ルシードが迎えに来てくれるというので、用意して待っていると…皇族専用のデッカイ馬車が現れて、ランドン家の使用人達は何事が!?と驚いている。前はアロワ公爵家の馬車でも相当驚いたけど…これは桁違い!御者のハリスなんて、白目を剥いている。だ、誰か医者を~
そんな騒然とする中、馬車から現れたのはファンタジー張りの美麗な人物で…ロッテは「現実のお方ですか?」と激しく目を擦っている。紛う事なく現実です!

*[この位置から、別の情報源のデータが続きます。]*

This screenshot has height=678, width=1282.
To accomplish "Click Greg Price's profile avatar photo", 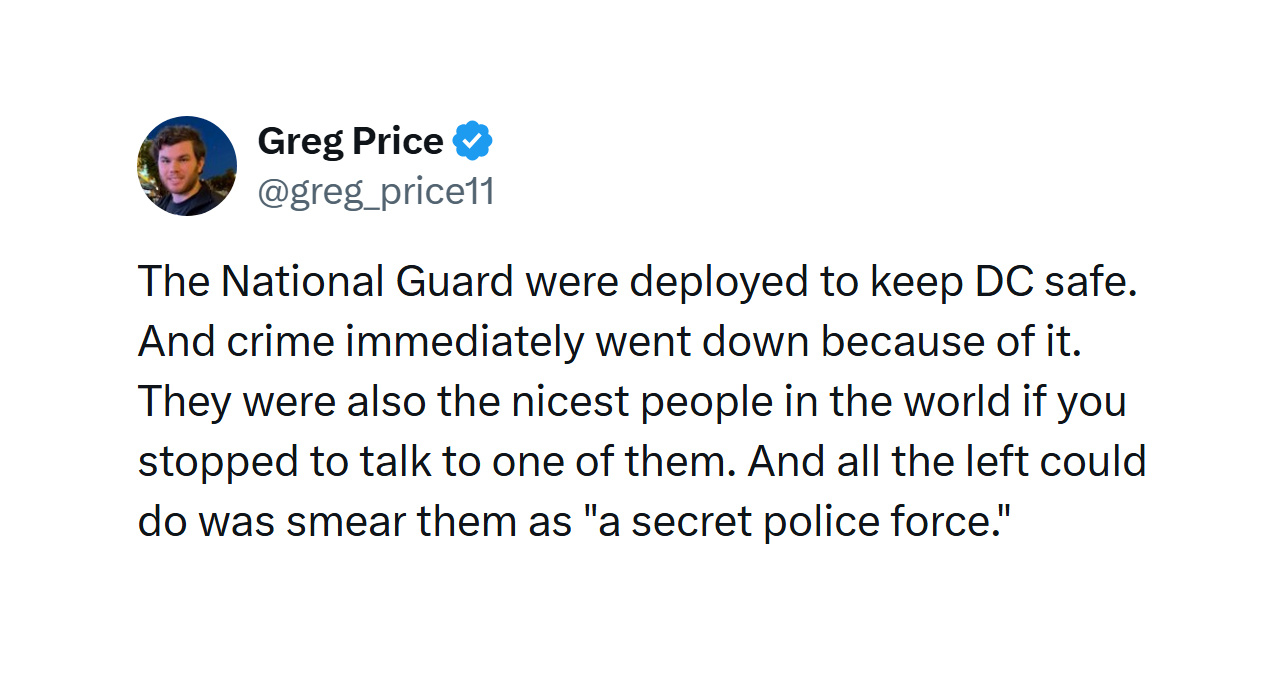I will pos(187,166).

おまけに白いアマリリスの花束なんて持って来るもんだから、ロメオが誤解して「あの…プロポーズですか?」なんて聞いている。買い物に行く前にプロポーズなんてしないでしょう?
──ヤメて~ランドン家のボロが出まくってるわよ!
そんな、アリシアと愉快な仲間達…みたいな我が家を、大変お気に召した様子のルシードは「今度ゆっくり遊びに来るね!」と御満悦で…
それでとっとと出掛けましょう!と、その大きな馬車に乗り込んだ。そしてやっと一息つくと…
「キャロラインから聞いていたけど、アリシアの家は楽しいね!羨ましいくらいだよ。今度是非招待して欲しい…絶対に行くから!」
そう微笑むルシードに、ウンウン頷く。あんな騒がしい家で良かったら、どうぞ!という気持ちで。ルシードは恐らく、ずっと王宮では一人で過ごしていたのだろう。だから騒がしい家体験ならいくらでも!と思っていると、いきなりルシードが近付いて来る。それに何?と驚いていると…人差し指を口に当て静かにするようにというジェスチャーをしてくるルシード。う、うん?